Written by Abdi Latif Dahir
Representatives of the Ethiopian government and rebel forces in the country’s Tigray region arrived in South Africa on Monday for their first formal peace talks, a much-anticipated effort to resolve the almost two-year civil war that has ravaged Africa’s second-most-populous nation.
The mediation, led by the African Union, has new urgency because the conflict in Tigray has intensified, raising fears that the humanitarian crisis and widespread atrocities that have left thousands dead, millions displaced and hundreds of thousands hungry will only get worse.
The Ethiopian military and its Eritrean allies captured several major towns from Tigrayan forces in recent days, too, advancing toward the regional capital, Mekelle, and leaving Tigrayan leaders with a weaker hand in the delicate negotiations.
The talks have taken months to organize and were scheduled to start earlier this month but ran into logistical and organizational challenges — including a high degree of mistrust on both sides. The negotiations are now set to begin Tuesday after the mediators finalized the framework for the talks Monday, according to a senior Western official with knowledge of the process.
The formal talks have drawn the attention of global leaders, who have urged the warring parties to seek a political resolution that would halt the indiscriminate killings, shelling and human rights violations that have surged anew since a five-month humanitarian truce was shattered in August.
“The situation in Ethiopia is spiraling out of control,” United Nations Secretary-General António Guterres warned in a speech last week. “We need the urgent resumption of talks towards an effective, lasting political settlement.”
The peacemaking efforts in South Africa are aimed at halting an internecine conflict that began in November 2020, when the Ethiopian government, led by Prime Minister Abiy Ahmed, and the Tigray People’s Liberation Front, a onetime rebel movement that had dominated the country’s politics for nearly three decades, began clashing in northern Ethiopia.
A new wave of violence followed the breakdown in August of a five-month cease-fire: Government airstrikes and artillery bombardment have killed civilians and aid workers, and a gush of hate speech and incitement to violence has spread through social media.
The peace talks between the Ethiopian government and the Tigrayans are being steered by a three-person team of negotiators: Former Nigerian President Olusegun Obasanjo; former South African Deputy President Phumzile Mlambo-Ngcuka; and Uhuru Kenyatta, who was until recently the president of Kenya.
The African Union, which convened the meeting, and the South African government, which is hosting it, have not provided any details about the format of the talks, how long they will last or where they will take place.
Tigrayan officials have remained wary of Obasanjo, whom they have accused of favoring Abiy, and his presence contributed to the delay in bringing both sides together.
The United States ferried Tigrayan officials out of the war zone aboard a U.S. military aircraft over the weekend, said a U.S. official who spoke on condition of anonymity to discuss operational matters. It was the latest of several secretive flights organized by the State Department since March that brought together representatives from both sides, as part of a wider international effort to kick-start formal peace talks.

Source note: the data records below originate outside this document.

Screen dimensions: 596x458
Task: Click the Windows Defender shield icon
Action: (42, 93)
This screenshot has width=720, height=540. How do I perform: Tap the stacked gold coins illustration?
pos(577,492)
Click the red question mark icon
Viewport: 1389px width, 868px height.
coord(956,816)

Mike Hammer, the U.S. envoy to the Horn of Africa region, convened a previous meeting in September at Camp Lemonnier, the U.S. military base in Djibouti, that unsuccessfully sought to broker a cessation of hostilities.

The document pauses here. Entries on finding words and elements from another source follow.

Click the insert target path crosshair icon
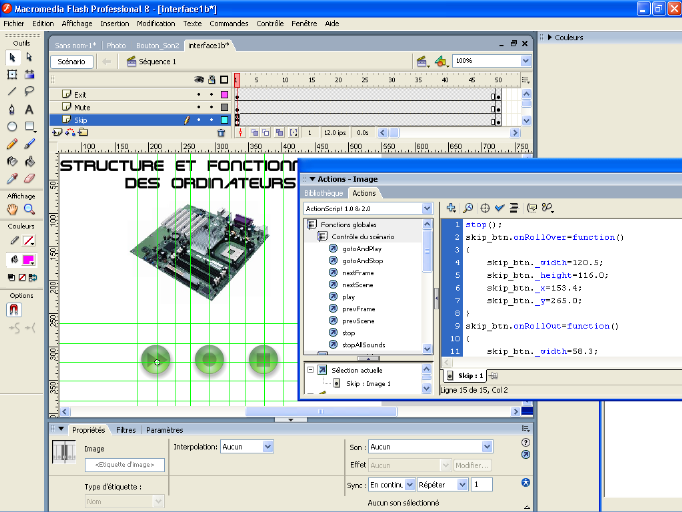 483,208
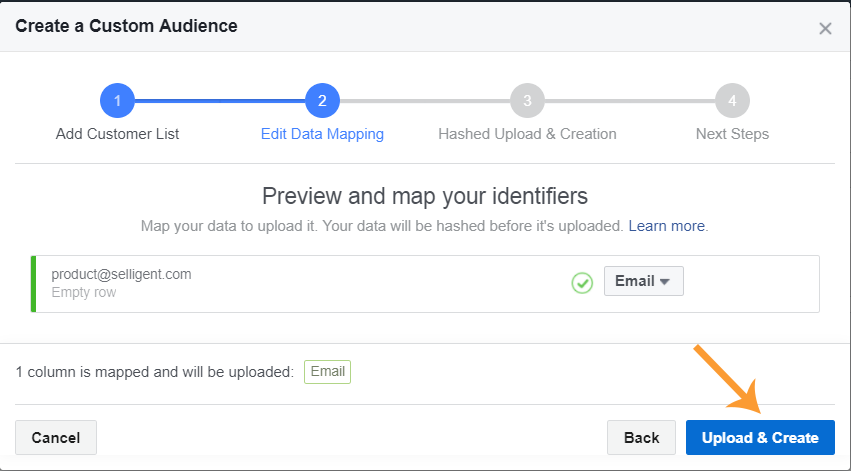Click the mapped Email column tag
The width and height of the screenshot is (851, 471).
tap(328, 372)
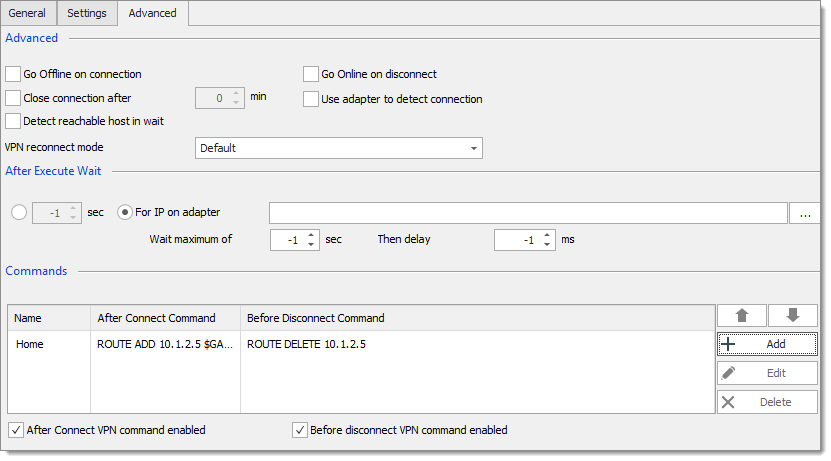Open the Settings tab
Screen dimensions: 831x461
[87, 13]
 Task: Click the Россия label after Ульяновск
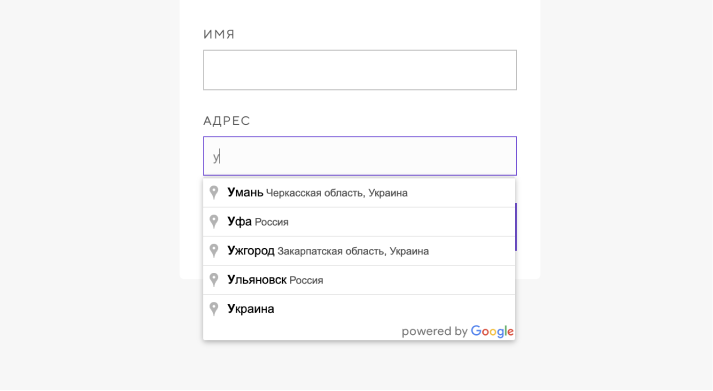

On Sunday, Secretary of State Antony Blinken said he spoke with both President William Ruto of Kenya and the South African foreign minister, Naledi Pandor, about the peace talks and how to ensure a successful outcome.

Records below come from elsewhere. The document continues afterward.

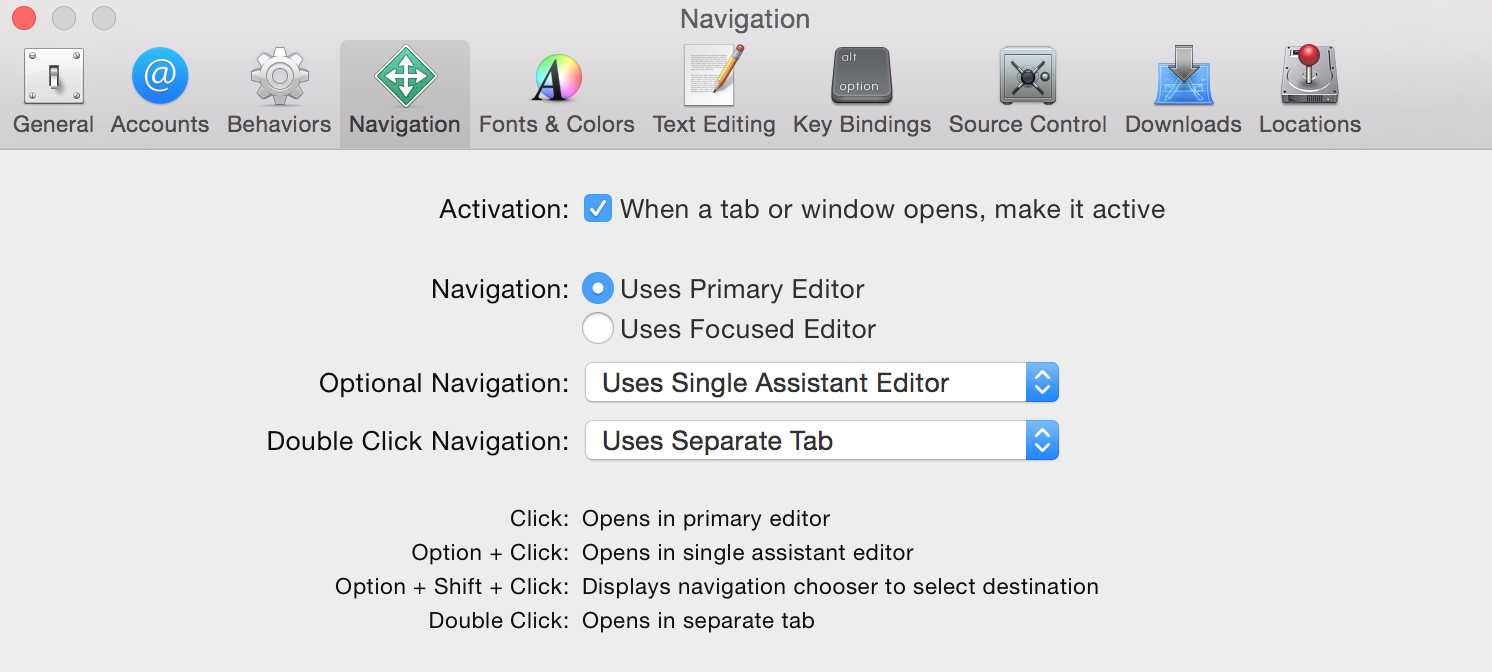Open the General preferences switch icon

[54, 76]
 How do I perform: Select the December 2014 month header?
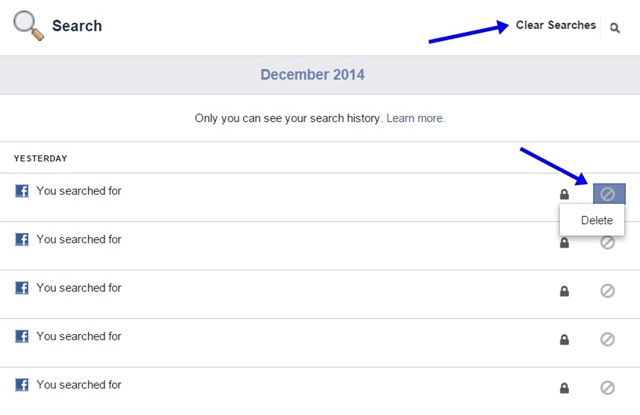312,75
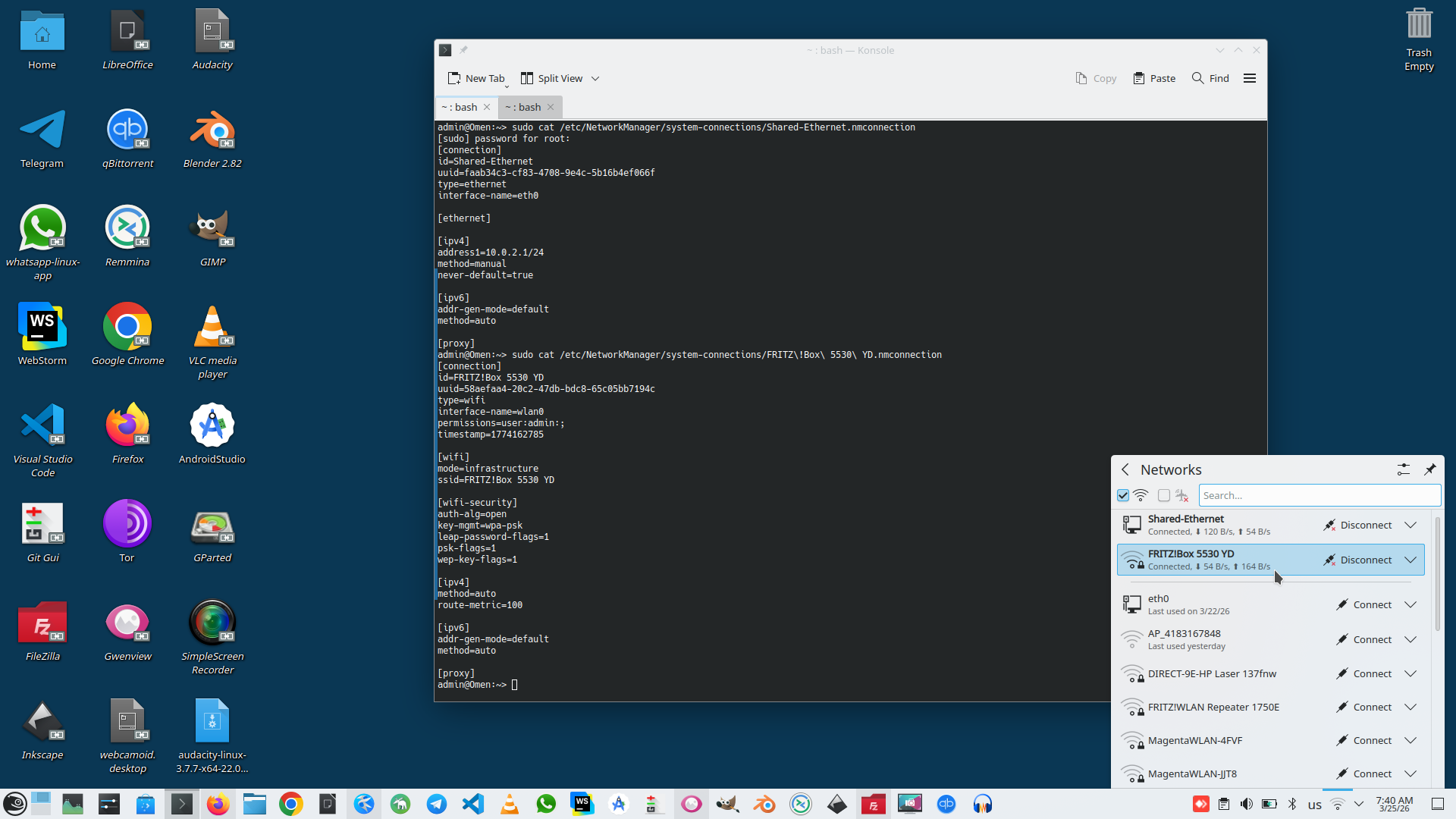Connect to MagentaWLAN-4FVF network

click(1363, 740)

Tigrayan forces have said their pressing demands at the talks will be for an immediate cessation of hostilities, unhindered access to humanitarian aid and the withdrawal of Eritrean forces.
But their requests, along with the entire negotiation process, observers say, could be undermined by the escalating conflict and the vow by the government to take control of all federal facilities, including airports, in the Tigray region.
Ethiopian and Eritrean forces have retaken major towns like Adwa and Shire in recent days, raising the prospect, experts say, of a quick advance toward the region’s capital.
“Given their military momentum on the ground, the federal authorities may seek a surrender, with Tigray’s leaders pledging to end their armed resistance and substantially demobilize their forces,” said William Davison, senior Ethiopia analyst at the International Crisis Group. “But Tigray’s negotiators are highly unlikely to accept those sorts of terms as a way to end the fighting.”
The conflict in northern Ethiopia is raging even as ethnic massacres, internal fighting and disease outbreaks grip other parts of the country. The nation is also in the throes of its worst drought in decades, which has devastated crops, killed millions of livestock and left children malnourished.
Before the peace talks scheduled in South Africa, several political and religious leaders urged the warring sides to lay down their weapons and allay the suffering of the Ethiopian people.
“I follow the persistent situation of conflict in Ethiopia with trepidation,” Pope Francis said in a tweet. “May the efforts of the parties for dialogue lead to a genuine path of reconciliation.”